REQUIRED WORK:
What do the lines say from the one containing "The width and height of the screenshot is (1500, 812)." to the end of the records? Restate them word for word, and only those.

BEGIN THE RECORDS

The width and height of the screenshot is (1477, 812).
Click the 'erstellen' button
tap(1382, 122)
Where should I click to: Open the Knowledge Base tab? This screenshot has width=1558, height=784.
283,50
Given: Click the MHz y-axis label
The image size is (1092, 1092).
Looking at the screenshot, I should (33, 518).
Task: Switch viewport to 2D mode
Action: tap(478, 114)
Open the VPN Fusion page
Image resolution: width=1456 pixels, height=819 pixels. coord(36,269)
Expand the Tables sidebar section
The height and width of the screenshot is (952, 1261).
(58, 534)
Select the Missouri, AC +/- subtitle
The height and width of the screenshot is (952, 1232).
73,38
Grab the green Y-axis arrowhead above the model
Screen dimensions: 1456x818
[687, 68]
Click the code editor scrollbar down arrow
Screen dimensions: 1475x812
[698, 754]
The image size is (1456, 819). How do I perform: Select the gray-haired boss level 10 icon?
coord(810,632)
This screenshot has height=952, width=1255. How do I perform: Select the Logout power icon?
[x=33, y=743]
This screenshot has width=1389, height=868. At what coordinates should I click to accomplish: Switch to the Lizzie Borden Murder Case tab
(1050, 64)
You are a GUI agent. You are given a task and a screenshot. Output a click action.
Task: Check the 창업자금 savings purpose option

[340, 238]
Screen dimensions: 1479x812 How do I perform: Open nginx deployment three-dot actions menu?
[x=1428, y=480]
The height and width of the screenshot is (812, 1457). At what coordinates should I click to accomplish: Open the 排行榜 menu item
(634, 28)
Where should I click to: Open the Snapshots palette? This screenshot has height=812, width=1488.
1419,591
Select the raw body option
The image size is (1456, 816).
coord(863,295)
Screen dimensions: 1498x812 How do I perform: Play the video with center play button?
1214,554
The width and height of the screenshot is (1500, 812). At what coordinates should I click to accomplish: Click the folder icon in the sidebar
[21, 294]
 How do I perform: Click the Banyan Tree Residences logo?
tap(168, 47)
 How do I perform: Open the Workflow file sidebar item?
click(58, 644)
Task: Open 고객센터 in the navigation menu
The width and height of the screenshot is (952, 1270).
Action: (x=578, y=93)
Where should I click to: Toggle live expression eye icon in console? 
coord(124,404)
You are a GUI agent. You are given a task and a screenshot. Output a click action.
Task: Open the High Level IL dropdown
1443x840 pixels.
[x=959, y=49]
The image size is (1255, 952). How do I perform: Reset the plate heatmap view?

END THE RECORDS

RESPONSE AREA:
The width and height of the screenshot is (1500, 812). At what coordinates should I click to accomplish: Click the folder icon in the sidebar
[21, 294]
 How do I perform: Click the Banyan Tree Residences logo?
tap(168, 47)
 How do I perform: Open the Workflow file sidebar item?
click(58, 644)
Task: Open 고객센터 in the navigation menu
The width and height of the screenshot is (952, 1270).
Action: (x=578, y=93)
Where should I click to: Toggle live expression eye icon in console? 
coord(124,404)
You are a GUI agent. You are given a task and a screenshot. Output a click action.
Task: Open the High Level IL dropdown
1443x840 pixels.
[x=959, y=49]
The image size is (1255, 952). How do I perform: Reset the plate heatmap view?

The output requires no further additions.